WASHINGTON -- Former Mississippi Gov. Haley Barbour (R) said Thursday he expects President Obama's reelection campaign and their allies to try to capitalize on Mitt Romney's lack of cash flow coming out of the Republican primary, and to try to overwhelm him with negative ads over the next few months.

"The time to really try to run down the Republican carpet bombing is about to start," Barbour said at a briefing with reporters at the National Press Club.

"If you got a bad record you want to try to disqualify your opponent to make him unacceptable," Barbour said. "And the easiest time to do it is this period when Romney doesn't have much money or access to much money, and they've got a huge amount of money that they haven't had to spend."

Obama's reelection campaign ended the month of March with $104 million in their war chest, compared to Romney's $10 million.
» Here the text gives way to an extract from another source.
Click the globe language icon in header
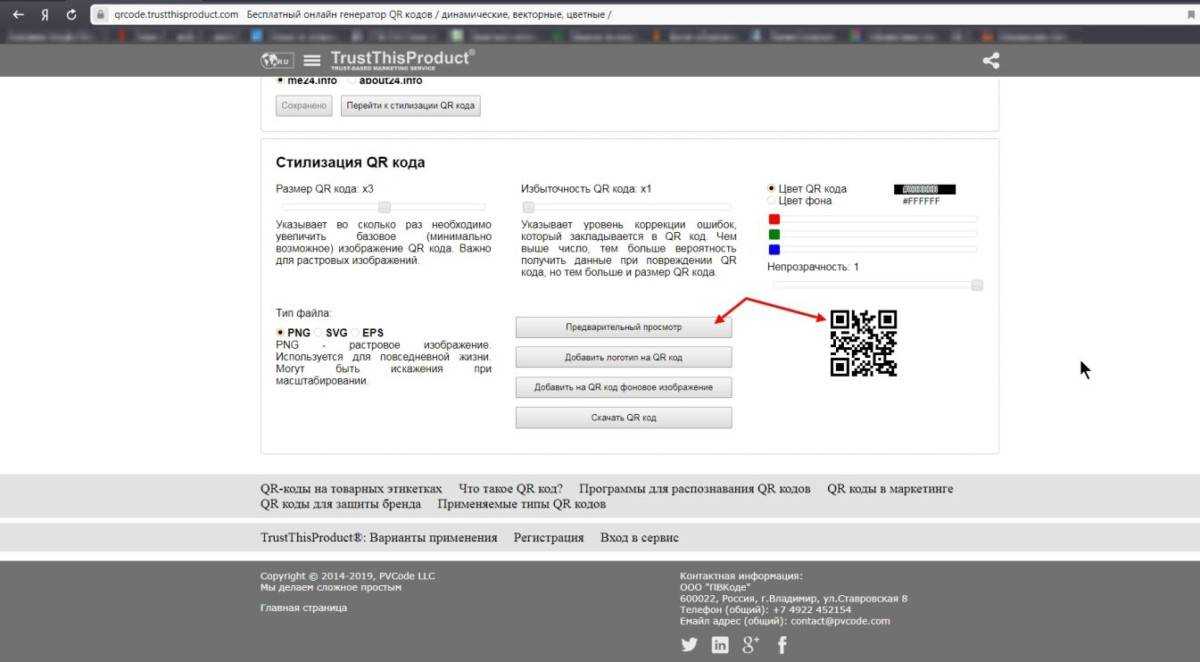 tap(276, 60)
Romney is expected to catch up to Obama in month-to-month totals, but has so far lagged behind the incumbent president because he had not clinched the GOP nomination and the party was not yet united behind him.

Romney has scheduled at least 20 finance events in at least 15 different cities over the next month, according to a fundraising schedule obtained this week by Politico's Maggie Haberman.
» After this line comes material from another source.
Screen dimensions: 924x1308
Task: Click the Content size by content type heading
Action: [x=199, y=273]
"Obama didn't have to run a primary so he's sitting on a stack of money so tall that a show dog couldn't jump over it," Barbour said, taking part in the briefing Thursday to review a series of focus groups with swing voters who voted for Obama in 2008. A Republican group, Resurgent Republic, conducted the focus groups.

Barbour, who left Mississippi office in January after two terms, now holds the title of honorary chairman with Resurgent Republic, and has also signed on with the Karl Rove-founded American Crossroads and Crossroads GPS groups. Those groups have said they intend to raise between $240 million and $300 million in this cycle, with about two-thirds of that total going to support the Republican presidential nominee and the other third going toward Senate and House races.
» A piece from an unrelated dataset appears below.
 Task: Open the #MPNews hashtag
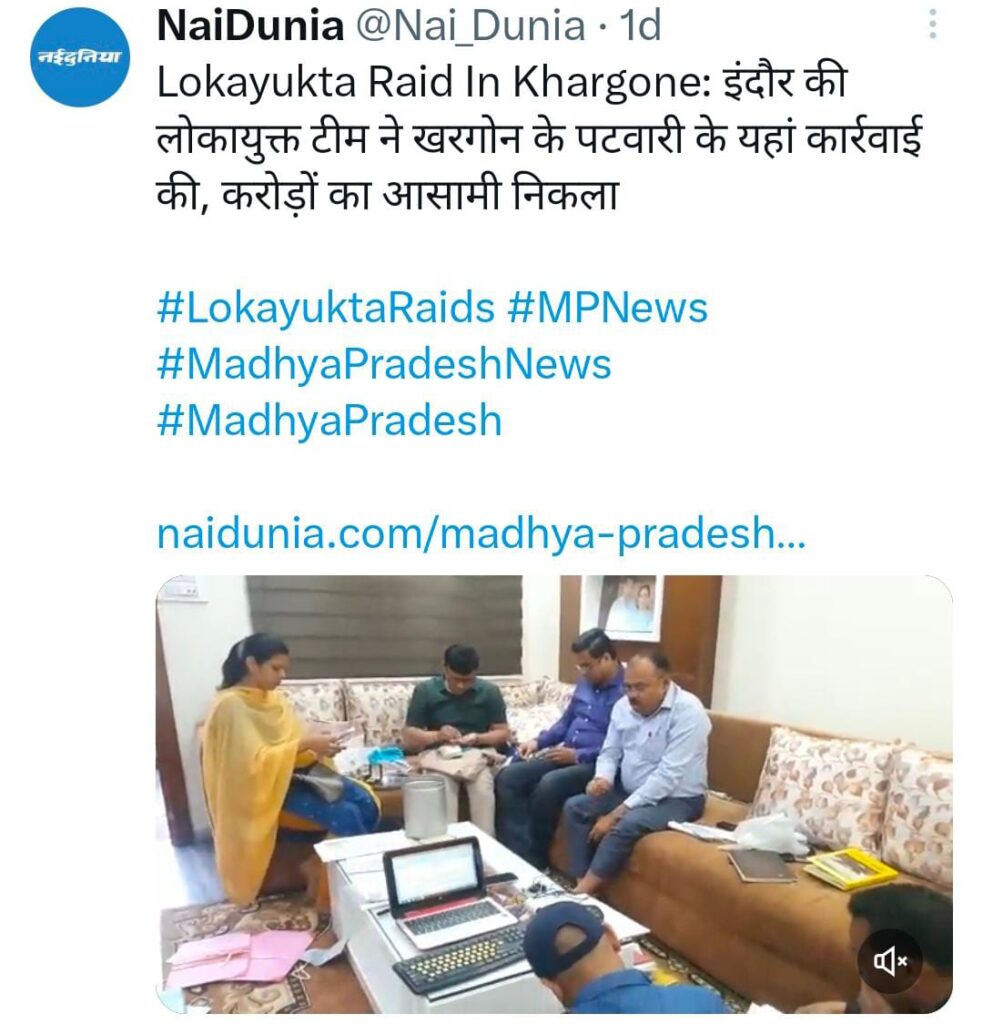[607, 308]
Barbour dodged a question about whether Crossroads will step in to defend Romney and give him cover as he hustles to catch up to Obama in terms of cash on hand. But his comments made clear that he is conscious of past Republican nominees who have been damaged in the lead up to the August conventions, and he would like to prevent that scenario from being repeated.

"Between that point and the convention, during the interregnum, [Bill] Clinton wore [Bob] Dole out during that period [in 1996]," Barbour said. "He spent about $150 million, if I remember right, on negative ads."

Crossroads and Crossroads GPS have raised $100 million so far. In addition, a super PAC supporting Romney, Restore Our Future, has raised about $51 million over the past 15 months. It spent most of its funds to get Romney through the contentious GOP primary, but is expected to continue raising money in large amounts given the ability of donors to give unlimited contributions to the group.